──────── ENTRIES PROVIDED ────────
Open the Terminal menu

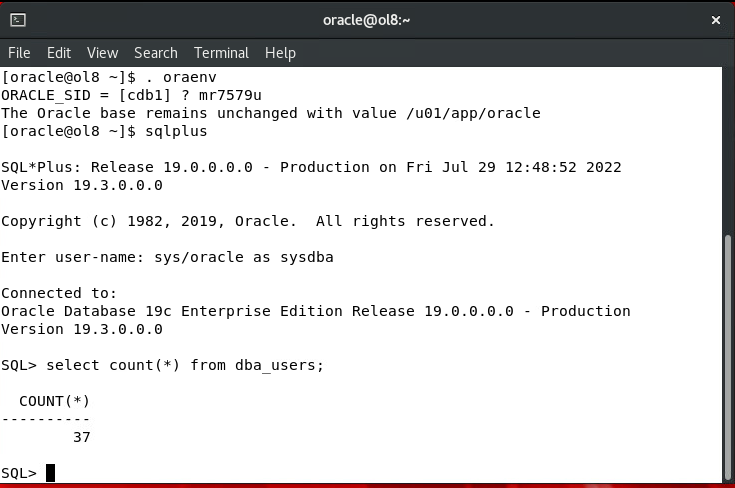coord(221,53)
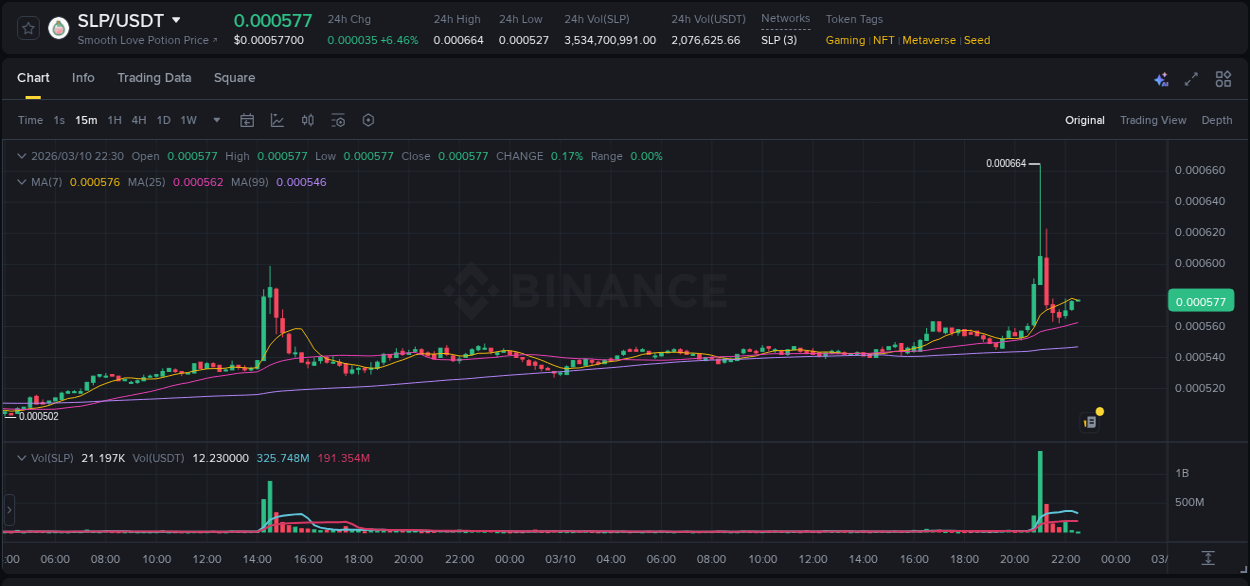Open the widgets grid icon
Image resolution: width=1250 pixels, height=586 pixels.
[x=1222, y=78]
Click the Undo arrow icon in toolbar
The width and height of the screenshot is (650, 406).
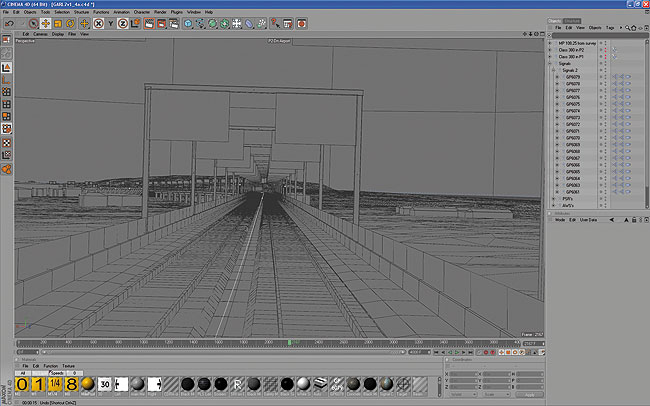pyautogui.click(x=8, y=24)
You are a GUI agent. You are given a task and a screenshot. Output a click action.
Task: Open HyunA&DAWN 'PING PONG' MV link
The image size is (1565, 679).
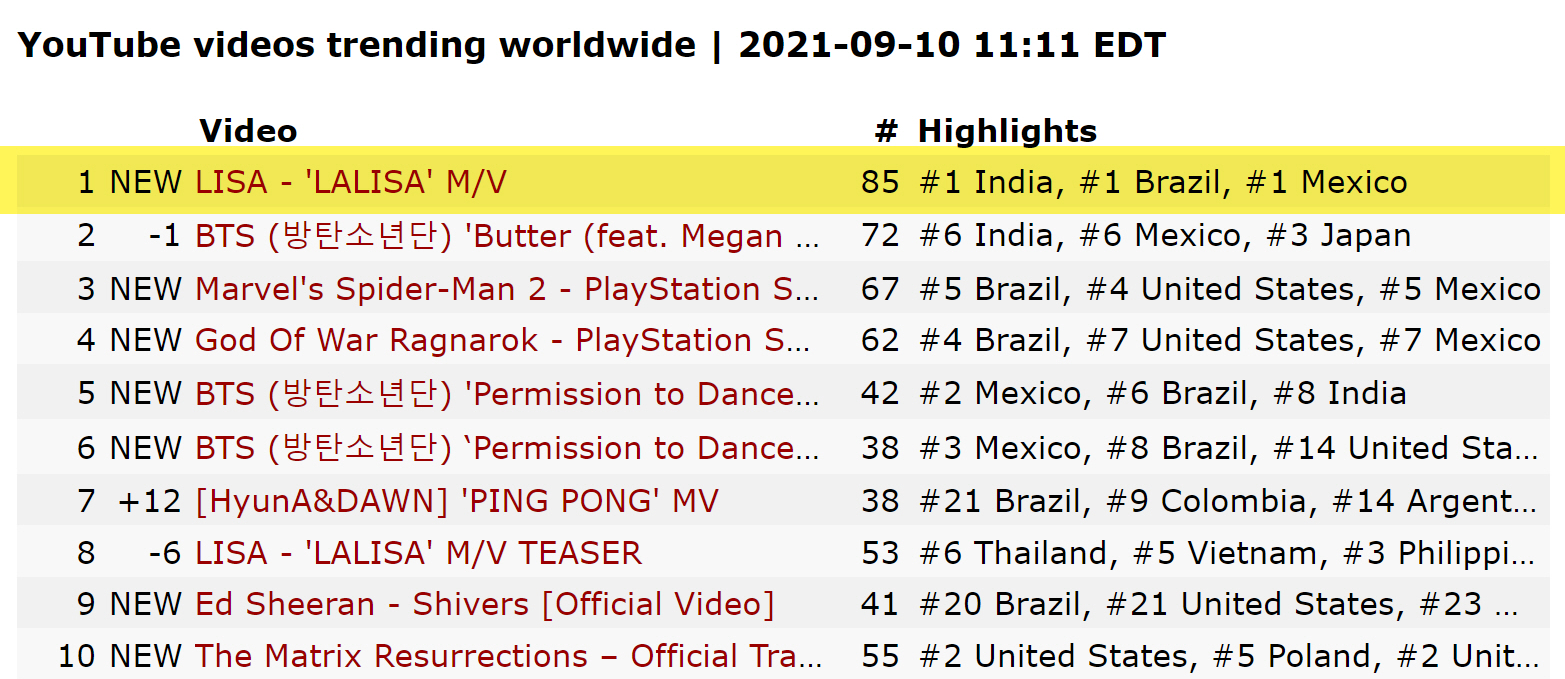[x=457, y=500]
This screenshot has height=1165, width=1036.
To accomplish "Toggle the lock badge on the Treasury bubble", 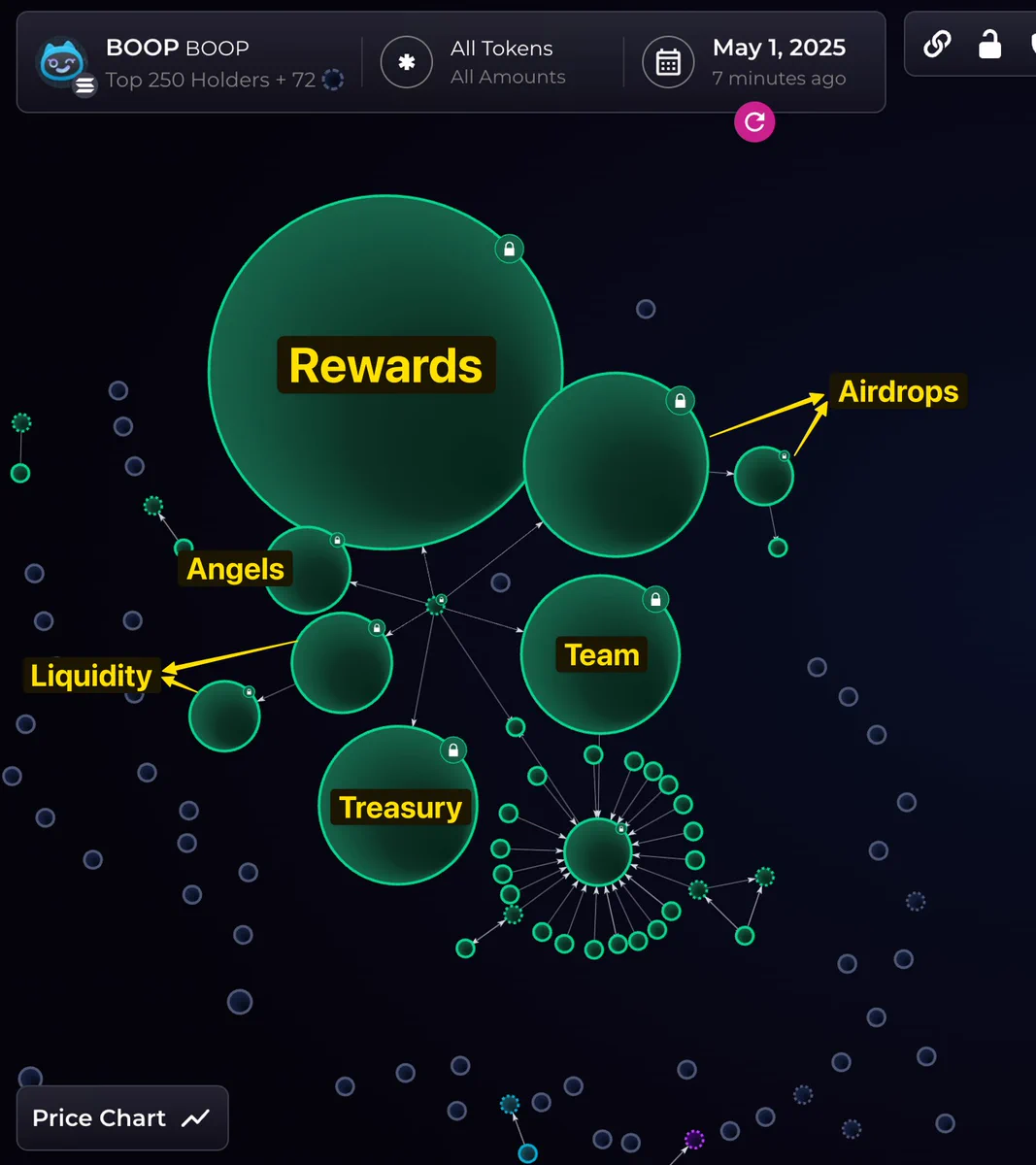I will coord(452,749).
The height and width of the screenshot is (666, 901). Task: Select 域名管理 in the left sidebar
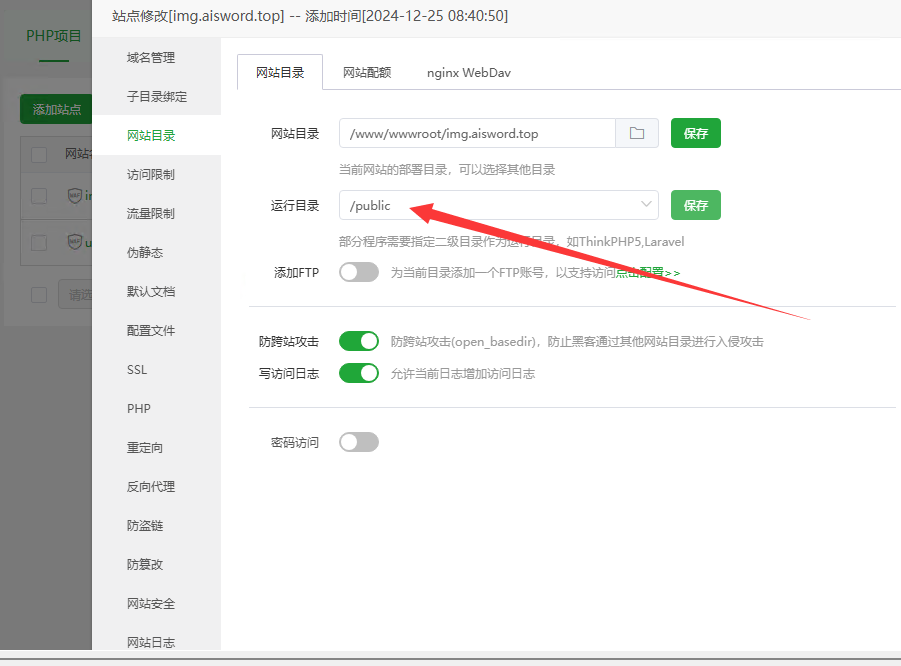151,58
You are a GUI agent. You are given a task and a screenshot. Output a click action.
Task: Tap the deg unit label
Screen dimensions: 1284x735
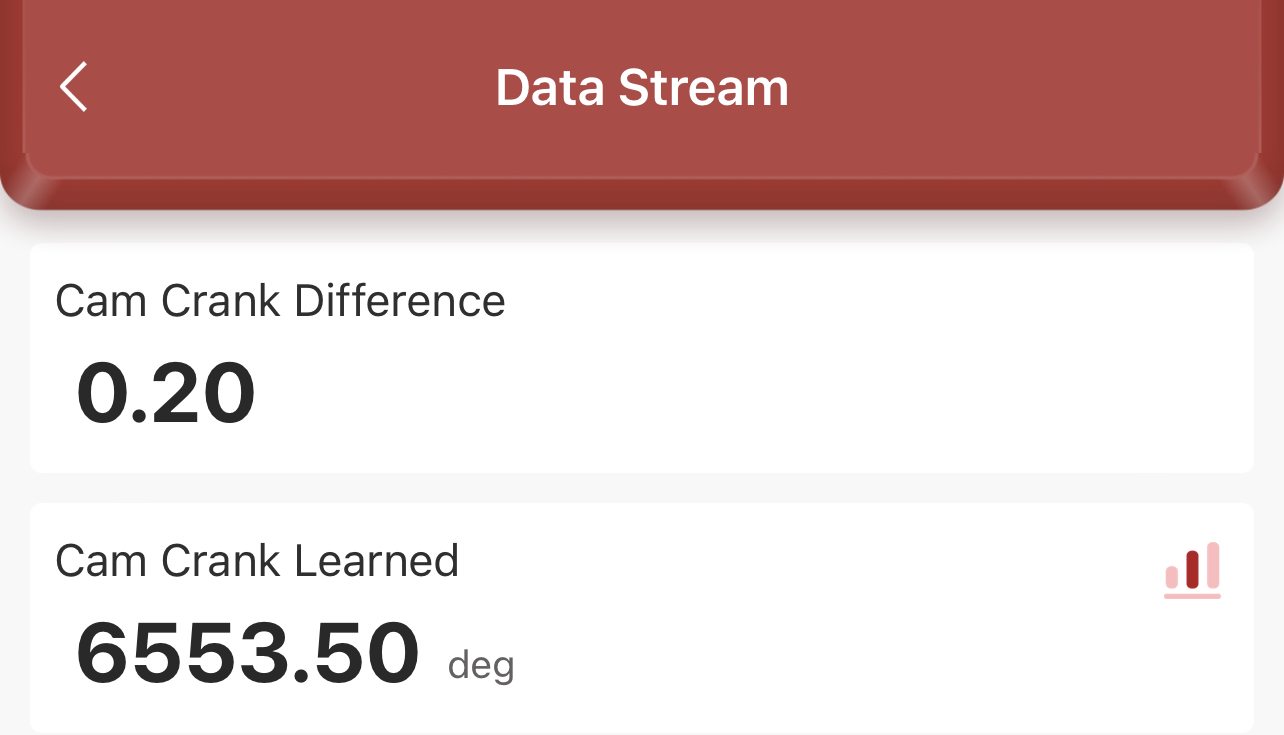[481, 665]
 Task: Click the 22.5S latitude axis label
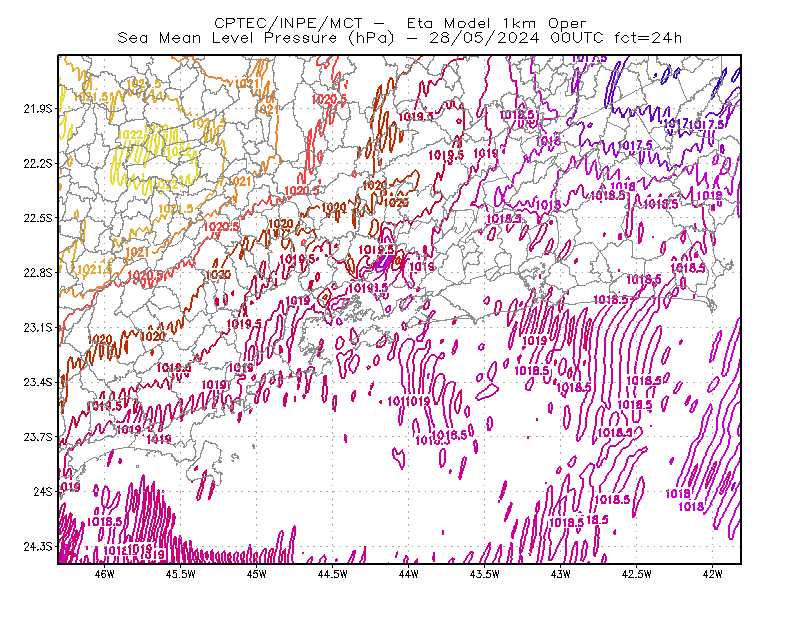click(38, 218)
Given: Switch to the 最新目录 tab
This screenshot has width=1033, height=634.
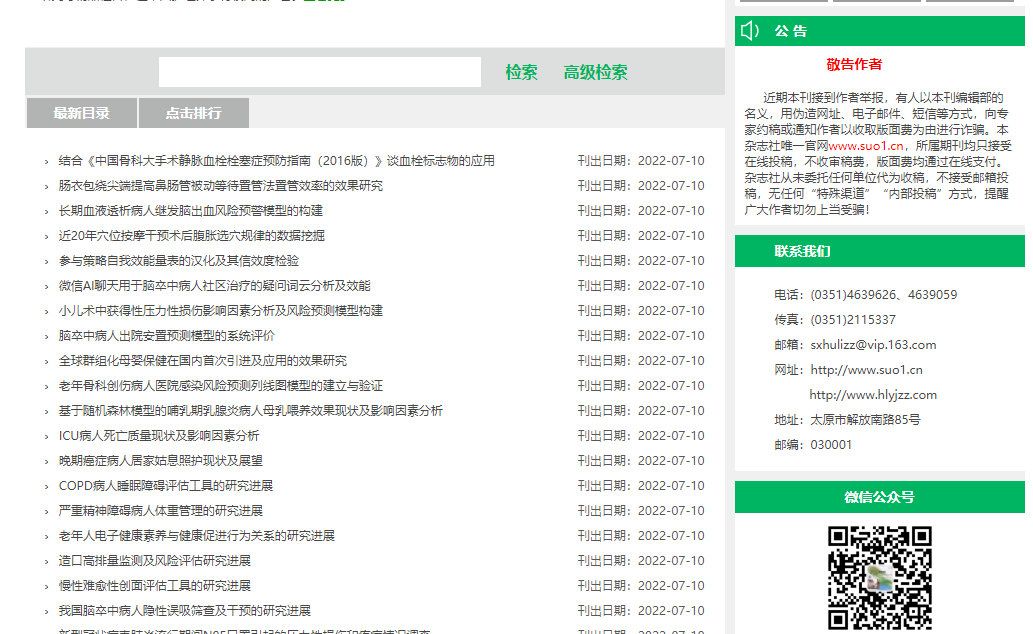Looking at the screenshot, I should pyautogui.click(x=82, y=113).
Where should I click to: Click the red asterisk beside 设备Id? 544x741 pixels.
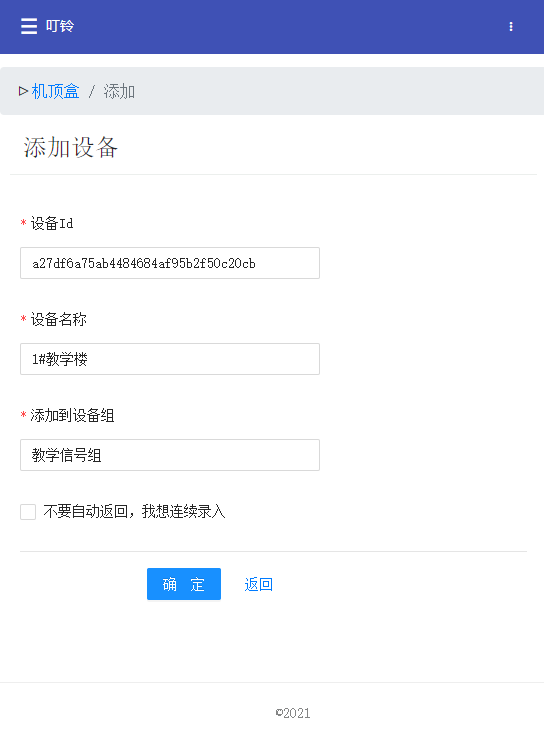tap(23, 223)
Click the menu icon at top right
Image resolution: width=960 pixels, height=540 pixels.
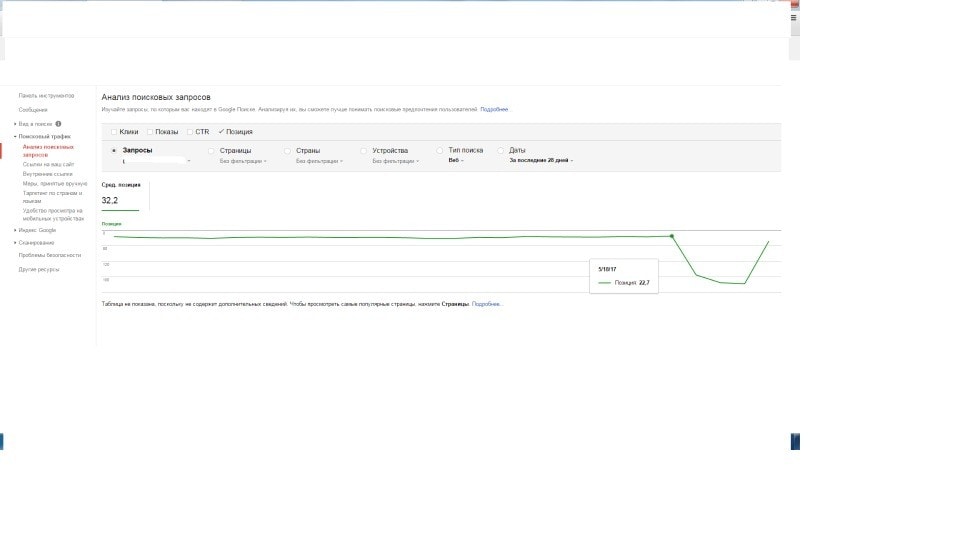[794, 18]
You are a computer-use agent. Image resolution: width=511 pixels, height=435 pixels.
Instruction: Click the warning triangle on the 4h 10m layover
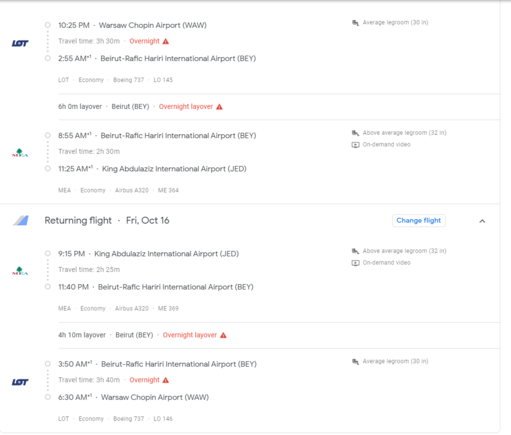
────────
» TASK DETAILS: Only the lines from the one containing "Where should I" through the last line of the data may appear in the answer, each given again exactly and with pictures left out.

» TASK RESULT:
Where should I click to: Click the red asterisk beside 设备Id? 544x741 pixels.
tap(23, 223)
Click the menu icon at top right
Image resolution: width=960 pixels, height=540 pixels.
[794, 18]
You are a computer-use agent. Image resolution: width=511 pixels, height=435 pixels.
Instruction: Click the warning triangle on the 4h 10m layover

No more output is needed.